Introduction

pydata-google-auth wraps the google-auth and google-auth-oauthlib libraries to make it easier to get and cache user credentials for accessing the Google APIs from locally-installed data tools and libraries.

Warning

To use this module, you will need a Google account and developer project. Follow the Using the BigQuery sandbox instructions to get started with big data on Google Cloud without a credit card.

See the Google Cloud Platform authentication guide for best practices on authentication in production server contexts.

User credentials

Use the pydata_google_auth.get_user_credentials() to get user credentials, authenticated to Google APIs.
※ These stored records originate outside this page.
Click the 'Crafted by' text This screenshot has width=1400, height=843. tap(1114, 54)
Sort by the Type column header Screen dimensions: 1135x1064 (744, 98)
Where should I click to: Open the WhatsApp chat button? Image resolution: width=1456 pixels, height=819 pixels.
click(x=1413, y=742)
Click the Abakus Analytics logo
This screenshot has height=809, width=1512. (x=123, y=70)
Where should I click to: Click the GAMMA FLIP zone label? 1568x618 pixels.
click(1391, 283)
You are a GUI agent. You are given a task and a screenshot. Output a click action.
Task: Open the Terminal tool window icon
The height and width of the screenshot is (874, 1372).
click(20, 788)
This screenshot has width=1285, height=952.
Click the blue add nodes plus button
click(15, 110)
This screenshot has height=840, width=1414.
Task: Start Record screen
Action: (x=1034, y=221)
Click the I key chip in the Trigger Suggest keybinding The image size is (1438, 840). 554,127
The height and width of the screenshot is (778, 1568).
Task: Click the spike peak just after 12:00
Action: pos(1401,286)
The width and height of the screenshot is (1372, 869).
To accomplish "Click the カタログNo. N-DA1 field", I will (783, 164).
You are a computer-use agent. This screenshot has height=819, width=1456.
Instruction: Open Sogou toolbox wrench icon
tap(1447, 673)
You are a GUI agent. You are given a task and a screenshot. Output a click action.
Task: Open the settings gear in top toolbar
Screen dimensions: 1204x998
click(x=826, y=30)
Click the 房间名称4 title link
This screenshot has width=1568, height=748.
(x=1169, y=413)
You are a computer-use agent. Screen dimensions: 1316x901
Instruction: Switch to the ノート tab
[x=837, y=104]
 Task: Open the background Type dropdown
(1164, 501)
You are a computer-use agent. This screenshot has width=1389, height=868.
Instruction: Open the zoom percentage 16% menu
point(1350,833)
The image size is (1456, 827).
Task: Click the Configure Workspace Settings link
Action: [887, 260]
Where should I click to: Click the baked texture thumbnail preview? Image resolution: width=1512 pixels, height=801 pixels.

By default, pydata-google-auth will listen for the credentials on a local webserver, which is used as the redirect page from Google’s OAuth 2.0 flow. When you set use_local_webserver=False, pydata-google-auth will request that you copy a token from the Sign in to BigQuery page.

Default credentials

Data library and tool authors can use the pydata_google_auth.default() function to get Application Default Credentials and fallback to user credentials when no valid Application Default Credentials are found.

When wrapping the pydata_google_auth.default() method for use in your tool or library, please provide your own client ID and client secret. Enable the APIs your users will need in the project which owns the client ID and secrets. Note that some APIs, such as Cloud Vision, bill the client project. Verify that the API you are enabling bills the user’s project not the client project.